Bring back Power Projects

March 8, 2017 0 Comments EDITORIAL 141 Views
Bring back Power Projects

Chief Minister Mehbooba Mufti led coalition government in Jammu and Kashmir has been beating the drums over bringing back the massive power projects which are lying with the NHPC- a company which most of the  politicians, epically senior Congress leader, Taj Mohi-ud-din termed as the India’s  ‘East India Company in Kashmir.’ The government said it’s going to frame a policy for return of 10 power projects from the National Hydroelectric Power Corporation (NHPC) to the State. The transfer of Dulhasti and Uri power projects has already been taken up with Government of India (GoI). It remains to be seen if the PDP-led government can indeed secure the power projects back from NHPC or meekly surrender before Government of India in this regard like the previous governments. The exploitation of J&K’s water resources and the role of NHPC in running the power projects in the state has been one of the most debated issues in the recent years. The civil society has been waging rigorous campaign for reclaiming the projects. However, despite the clamour, New Delhi seems to be indifferent to the public concern with Union Power Minister Piyush Goyal bluntly opposing the J&K government’s demand of approving a share in profits of NHPC to Jammu and Kashmir.

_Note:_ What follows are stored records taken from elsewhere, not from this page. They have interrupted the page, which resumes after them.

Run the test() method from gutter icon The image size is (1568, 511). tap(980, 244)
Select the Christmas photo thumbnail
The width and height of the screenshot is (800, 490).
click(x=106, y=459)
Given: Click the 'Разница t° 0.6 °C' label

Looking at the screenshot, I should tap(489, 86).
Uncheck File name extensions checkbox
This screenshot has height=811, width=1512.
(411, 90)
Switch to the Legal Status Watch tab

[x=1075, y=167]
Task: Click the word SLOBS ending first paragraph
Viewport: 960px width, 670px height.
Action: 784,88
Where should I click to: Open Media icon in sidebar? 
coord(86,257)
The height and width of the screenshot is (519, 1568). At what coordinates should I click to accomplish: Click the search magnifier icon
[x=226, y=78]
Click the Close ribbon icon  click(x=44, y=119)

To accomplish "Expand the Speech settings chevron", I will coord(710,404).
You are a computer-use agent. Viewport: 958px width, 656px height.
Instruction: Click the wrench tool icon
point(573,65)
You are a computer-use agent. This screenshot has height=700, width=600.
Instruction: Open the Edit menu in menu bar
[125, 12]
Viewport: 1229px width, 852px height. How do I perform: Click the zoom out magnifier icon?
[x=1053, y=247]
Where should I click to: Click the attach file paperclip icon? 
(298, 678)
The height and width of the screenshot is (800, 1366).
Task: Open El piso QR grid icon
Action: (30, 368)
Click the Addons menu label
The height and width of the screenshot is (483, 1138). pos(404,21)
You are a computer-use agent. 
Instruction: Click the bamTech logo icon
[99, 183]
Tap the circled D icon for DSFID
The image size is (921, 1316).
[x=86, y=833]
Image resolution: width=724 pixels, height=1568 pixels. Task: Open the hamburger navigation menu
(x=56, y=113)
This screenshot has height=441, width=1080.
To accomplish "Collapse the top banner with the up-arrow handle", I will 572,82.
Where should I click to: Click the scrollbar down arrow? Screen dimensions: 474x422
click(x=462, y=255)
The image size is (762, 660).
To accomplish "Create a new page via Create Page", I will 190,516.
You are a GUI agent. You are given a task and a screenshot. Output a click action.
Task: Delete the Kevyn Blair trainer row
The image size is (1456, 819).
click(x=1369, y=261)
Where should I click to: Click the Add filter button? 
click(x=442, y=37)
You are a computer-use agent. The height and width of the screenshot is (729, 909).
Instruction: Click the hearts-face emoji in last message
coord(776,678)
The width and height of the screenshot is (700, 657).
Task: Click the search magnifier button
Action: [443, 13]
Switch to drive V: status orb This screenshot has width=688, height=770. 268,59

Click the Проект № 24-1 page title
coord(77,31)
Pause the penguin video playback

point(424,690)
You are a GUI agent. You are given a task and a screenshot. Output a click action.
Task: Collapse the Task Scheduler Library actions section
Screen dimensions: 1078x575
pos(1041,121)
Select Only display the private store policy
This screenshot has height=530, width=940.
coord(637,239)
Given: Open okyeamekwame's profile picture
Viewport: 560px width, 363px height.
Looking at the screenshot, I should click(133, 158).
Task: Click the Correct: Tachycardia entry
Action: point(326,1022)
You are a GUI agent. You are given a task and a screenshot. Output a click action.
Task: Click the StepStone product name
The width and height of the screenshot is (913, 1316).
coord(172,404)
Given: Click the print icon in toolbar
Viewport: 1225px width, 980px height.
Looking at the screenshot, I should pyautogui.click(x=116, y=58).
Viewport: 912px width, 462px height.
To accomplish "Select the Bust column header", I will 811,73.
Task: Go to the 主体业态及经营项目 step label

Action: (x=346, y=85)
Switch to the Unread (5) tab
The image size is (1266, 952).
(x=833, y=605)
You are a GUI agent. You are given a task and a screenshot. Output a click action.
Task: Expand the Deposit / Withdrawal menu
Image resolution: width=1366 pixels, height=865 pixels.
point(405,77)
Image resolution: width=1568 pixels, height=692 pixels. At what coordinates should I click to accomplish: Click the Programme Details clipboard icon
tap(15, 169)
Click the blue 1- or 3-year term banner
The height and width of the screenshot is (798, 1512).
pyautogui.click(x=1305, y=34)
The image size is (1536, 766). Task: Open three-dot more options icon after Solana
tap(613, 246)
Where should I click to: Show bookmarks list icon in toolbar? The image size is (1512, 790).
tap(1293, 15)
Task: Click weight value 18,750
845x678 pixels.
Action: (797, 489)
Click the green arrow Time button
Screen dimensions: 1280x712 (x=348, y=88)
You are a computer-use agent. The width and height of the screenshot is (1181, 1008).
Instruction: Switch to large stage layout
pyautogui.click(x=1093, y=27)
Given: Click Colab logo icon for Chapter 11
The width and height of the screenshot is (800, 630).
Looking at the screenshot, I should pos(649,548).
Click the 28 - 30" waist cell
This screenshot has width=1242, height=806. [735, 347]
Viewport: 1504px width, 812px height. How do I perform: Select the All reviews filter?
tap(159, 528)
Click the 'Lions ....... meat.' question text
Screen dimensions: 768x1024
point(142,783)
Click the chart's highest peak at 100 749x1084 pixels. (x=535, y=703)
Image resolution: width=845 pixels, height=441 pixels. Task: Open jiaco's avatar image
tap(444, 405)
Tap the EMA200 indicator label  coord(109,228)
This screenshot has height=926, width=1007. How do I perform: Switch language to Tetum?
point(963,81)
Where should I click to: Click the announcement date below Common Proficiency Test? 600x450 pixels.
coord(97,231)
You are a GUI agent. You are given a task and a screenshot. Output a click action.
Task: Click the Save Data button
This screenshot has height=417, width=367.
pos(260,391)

The officials have ruled out any royalty agreements between State and NHPC on Corporation-owned projects in the State while making no assurance on transfer of two hydropower projects –Dul Hasti and Uri-I. His predecessor had also suggested J&K government to start work on new power stations instead of seeking return of NHPC-run projects. Sushil Kumar Shinde had said it is better to go in for new projects. The fact is that despite talking about reclaiming projects from NHPC, the government has not pursued the issue with Centre. It has failed to follow up its concern and claims with concrete action. One of the main reasons why NHPC could get away with exploitation of J&K’s water resources was the lack of action from the government. Even the former State Irrigation Minister, Taj Mohiuddin admitted that the successive governments have been responsible for exploitation of the water resources. It is high time that the political leadership of the state rectifies the blunders of past regimes and holds NHPC accountable for using the state’s water resources.